Write from your heart: scribble down words when you’re crying at 2am, or right after you’ve gotten home from spending time with someone you love, whenever your emotions are at their peak. Writing is best when it’s pure and raw and genuine. Don’t filter when you write, just let your soul flow out on the page. – Madisen Kuhn
Poems exist to instill in us a sense of passion. A passion to colour outside the lines, to dance under the rain, to bake a cake even if it burns beyond repair, to take our keys and just drive far, far away at midnight. It invokes in us a passion, clear as crystal to just live, live without any regrets. They exist to prove to us that in this infinite Cosmo of existence we shouldn’t be as close minded as to think that we are the only ones suffering, or perhaps to make the mistake of believing that we are alone. Everyone alive has a story to tell. Stories full of adventures, romance, tragedy, comedy, perhaps a tinge whimsical but still a story all the same. They are not just another forgetful face lost among the millions but perhaps, in words of Madisen herself, a mysterious masterpiece waiting to be discovered. There’s something utterly magnificent about unity and poetry shows us just that.
Madisen Kuhn, a poet based in Virginia, writes about themes and unfiltered thoughts that come straight from the heart.
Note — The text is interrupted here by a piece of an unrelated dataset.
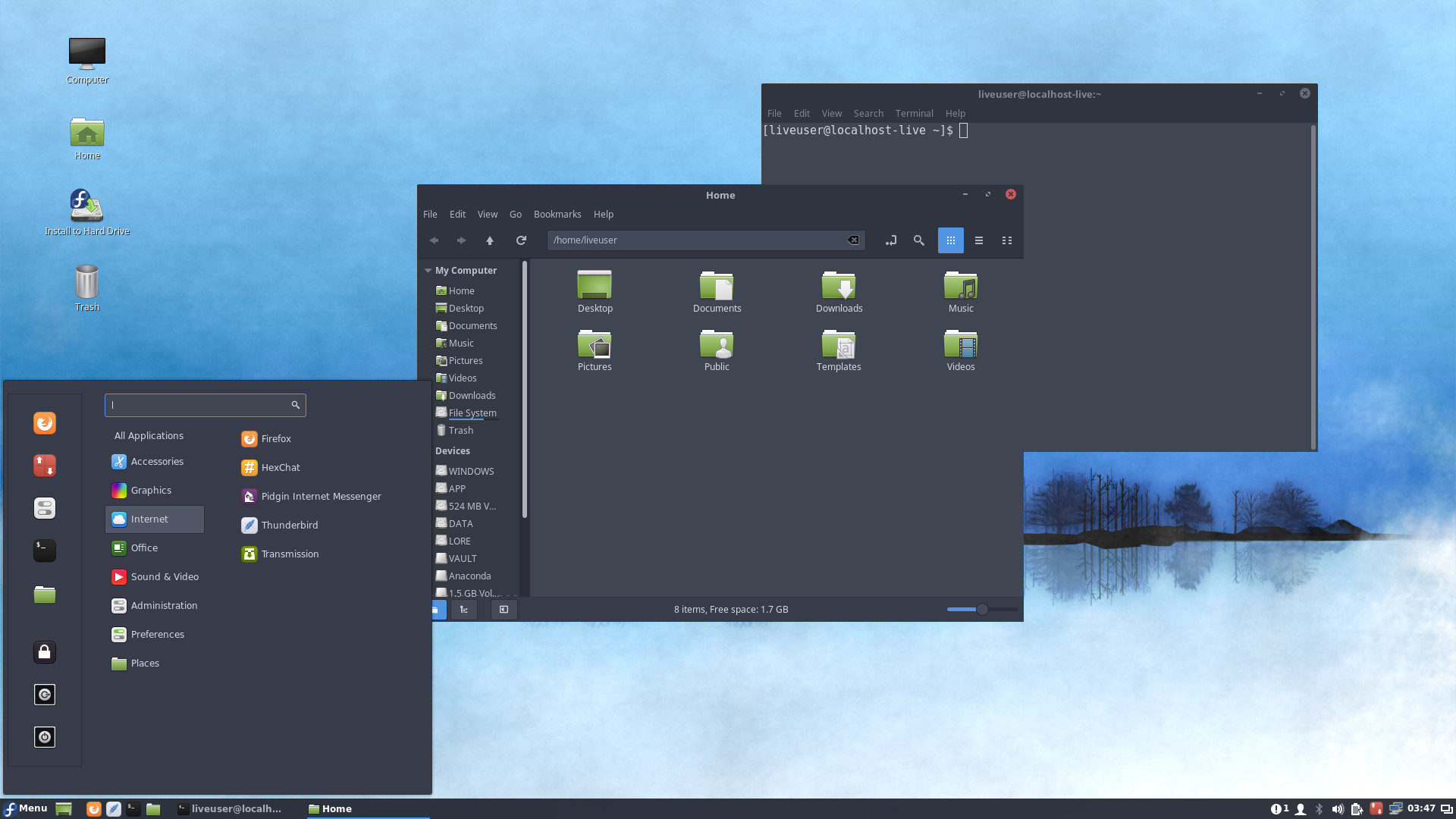Drag the progress slider at bottom of file manager
1456x819 pixels.
pyautogui.click(x=981, y=609)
Her books, full of anecdotes about her life and poems highlighting the presence of hope, written in beautiful verses invoking aesthetic inclination, have been a source of inspiration and support to many.
Here’s what we learnt about the writer’s life and her journey so far.
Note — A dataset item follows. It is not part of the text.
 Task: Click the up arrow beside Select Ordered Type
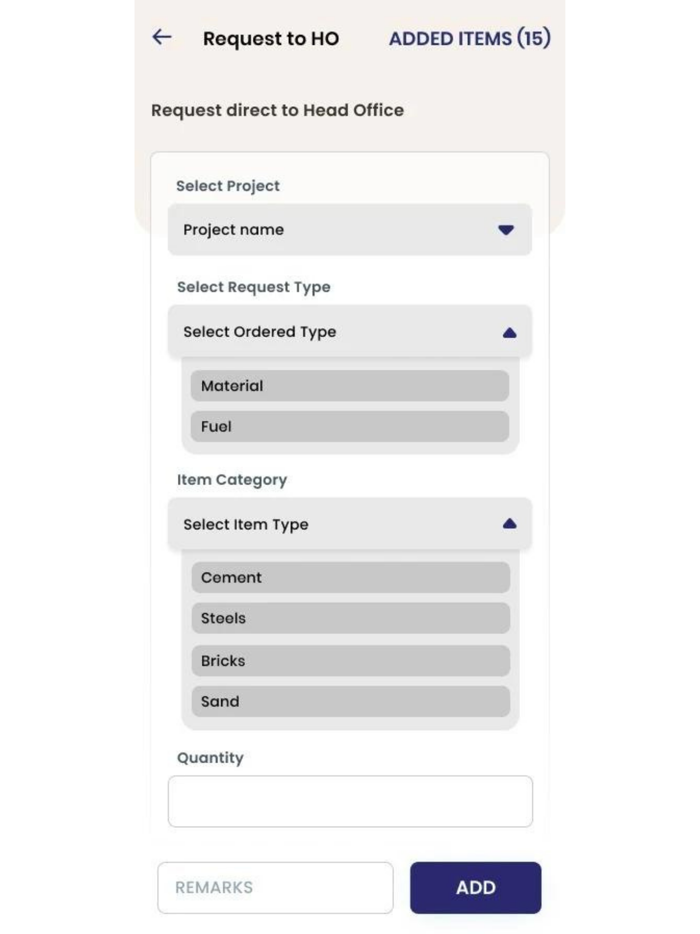click(x=509, y=332)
Was being a writer for you a childhood dream or was it something that you discovered you wanted to be by and by?
It wasn’t until I was nearly sixteen that I discovered modern poetry. In English, we read The Red Wheelbarrow, Robert Frost and E.E. Cummings. I hated feeling like I couldn’t understand any of it. Then I watched the movie Like Crazy where Felicity Jones reads a piece of writing, and something clicked. I knew I wanted to write beautiful, affecting things like that. I still have the passage memorized. Poetry was growing popular on Tumblr at the time, which is where I began to share my work. None of my friends from school knew at first, so I felt very anonymous and safe there. I had no idea how to write poetry, which was undoubtedly apparent for a while, but I loved words, and I was determined to find my voice.
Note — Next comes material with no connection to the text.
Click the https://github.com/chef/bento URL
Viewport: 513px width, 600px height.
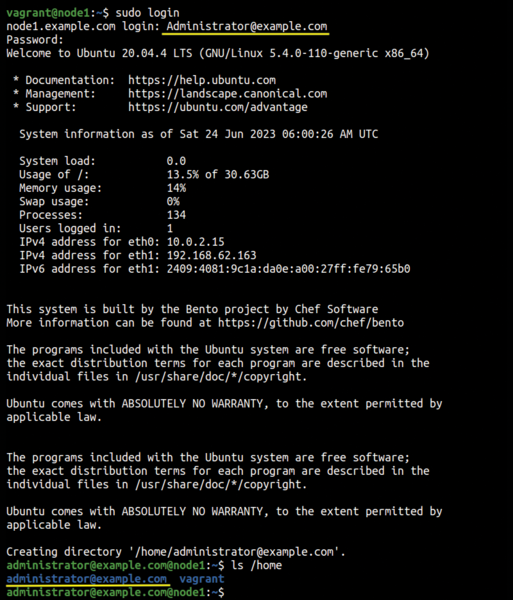(311, 323)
Do you follow a stringent writing process or do you get whims of inspiration where you feel keen to write?
For a very long time, I only wrote when I spontaneously came across an idea or a line for a poem. I used to swear by this process and thought that trying to write before inspiration hits would make it sound too forced and that it just had to come to me organically. Eventually, I realized that it was absolutely a defense mechanism. I was scared that if I tried to write in a different setting than I was used to, I wouldn’t like what came out. For my last book, Almost Home I would go to my local Starbucks alone and write nearly every day for several months so that I could meet my deadline. It was the first time I’d ever stuck to a strict writing schedule, and it felt incredible. I learned that there was always something within me to write about, even if I felt like there wasn’t. And poems that don’t come as easily at first are still worth writing. I go through waves of inspiration and writer’s block, but I believe that making time to write every day is one of the best things you can do for yourself as a writer.
I’ve noticed the poems I write in nature often contain more hope than the poems I write beneath the covers on my phone at 2am.
Do you believe one’s tangible surroundings play a key part over their writings? If yes, then how has it affected your compositions?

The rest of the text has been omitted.